◆ TASK STATEMENT:
In the listing below, switch "navigation pane" to "sidebar" and reproduce every other line unchanged, omitting the pictures.

(Recorded data)
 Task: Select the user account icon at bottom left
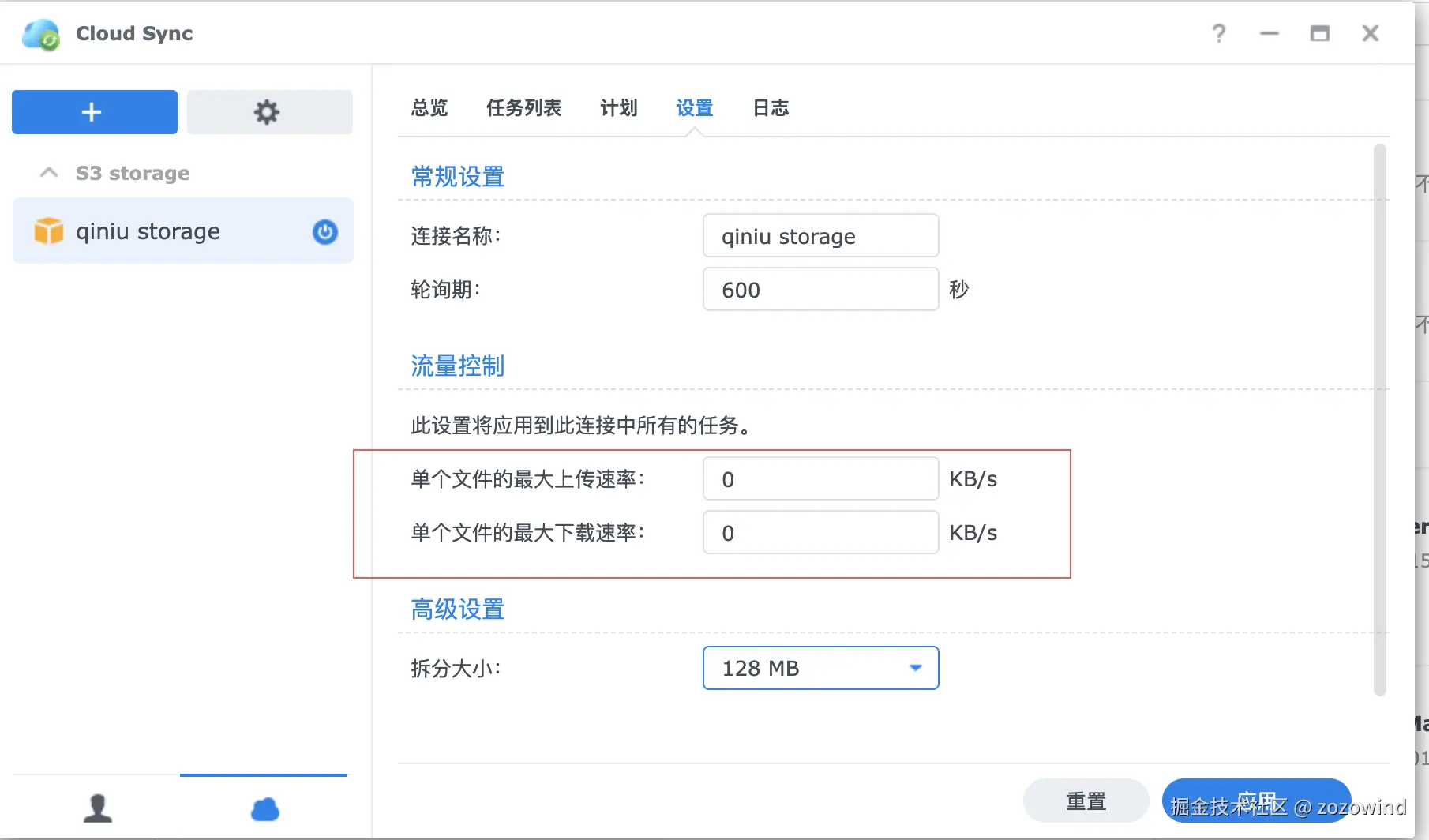pyautogui.click(x=97, y=807)
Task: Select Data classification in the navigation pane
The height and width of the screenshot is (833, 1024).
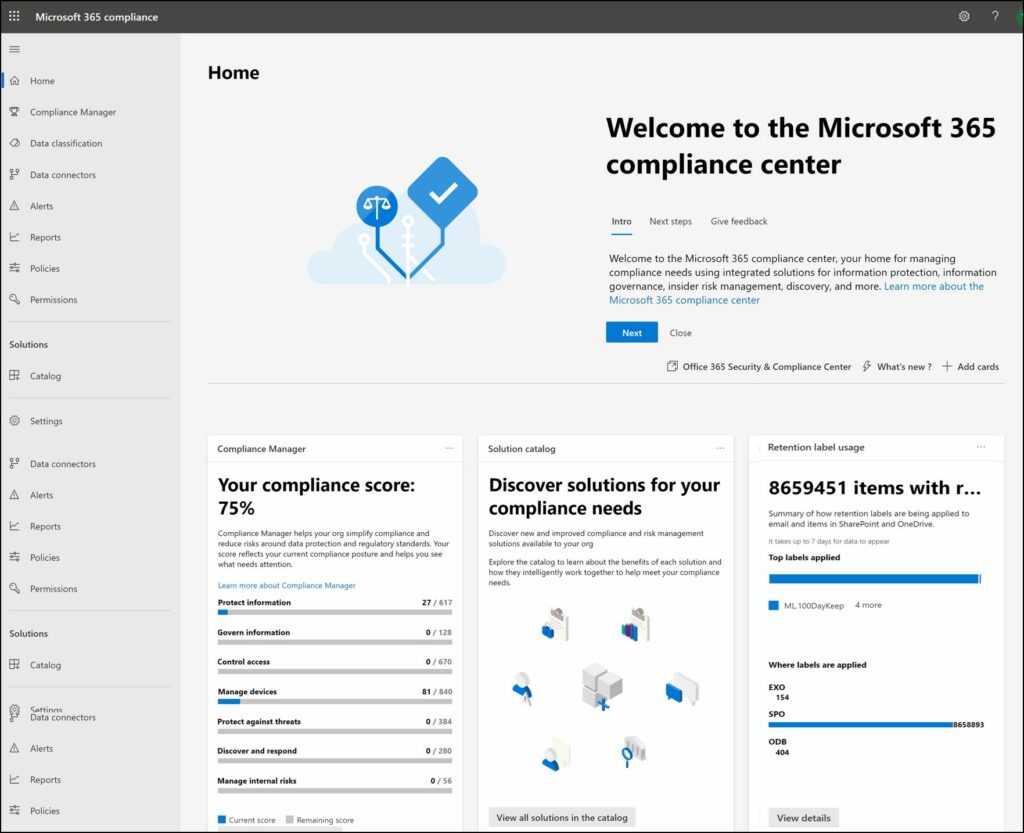Action: 65,143
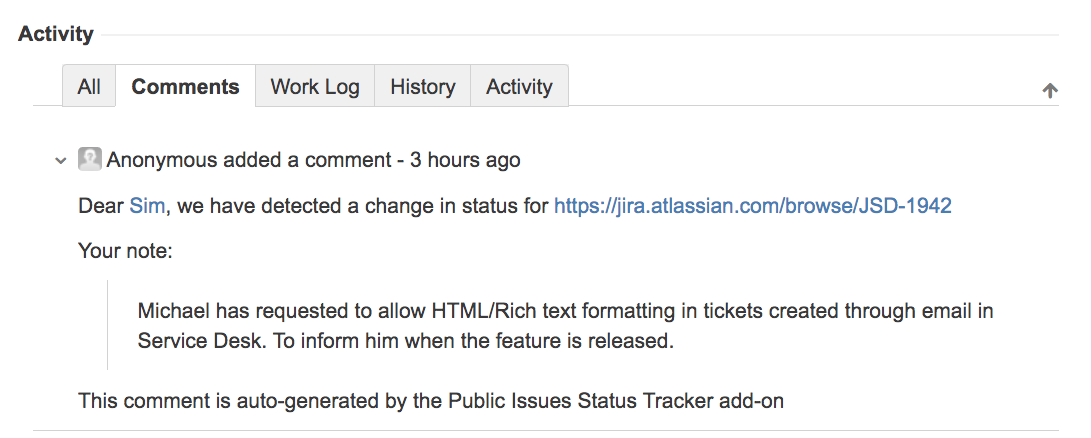Screen dimensions: 1091x438
Task: Select the Comments tab
Action: point(185,87)
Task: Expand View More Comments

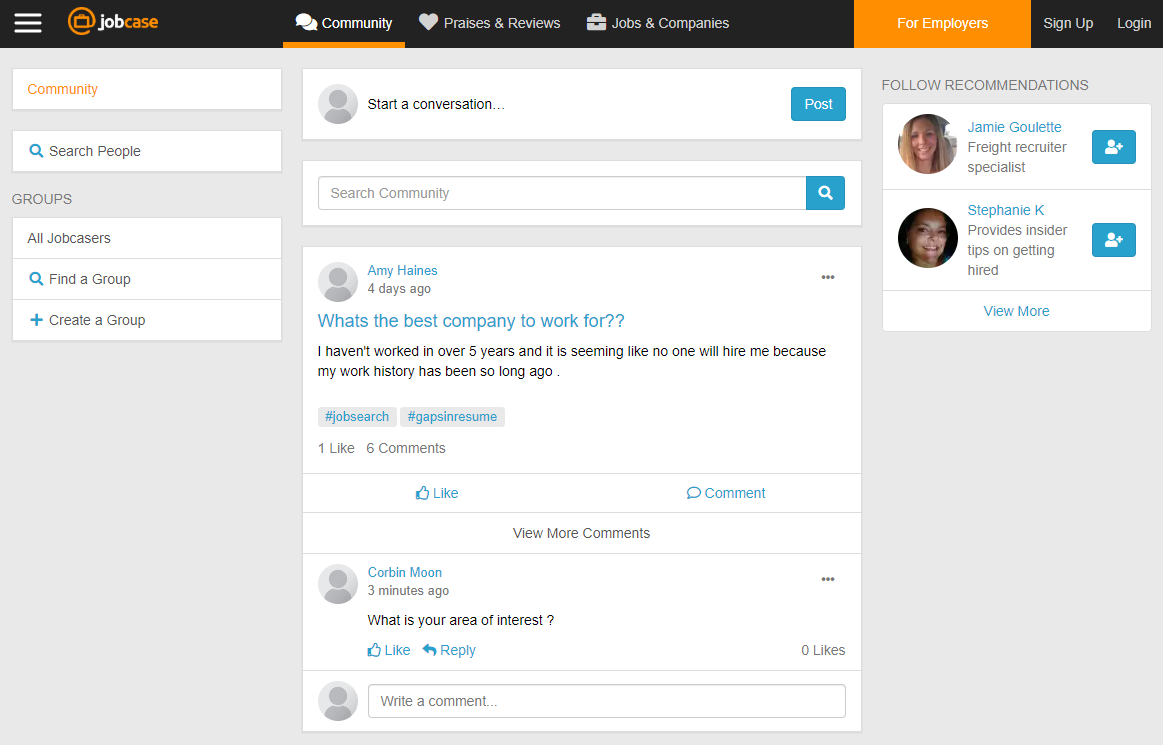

◆ RESPONSE TO THIS EXERCISE:
 Task: Select the user account icon at bottom left
pyautogui.click(x=97, y=807)
Task: Select Data classification in the sidebar
The height and width of the screenshot is (833, 1024).
Action: 65,143
Screen dimensions: 1091x438
Task: Select the Comments tab
Action: point(185,87)
Task: Expand View More Comments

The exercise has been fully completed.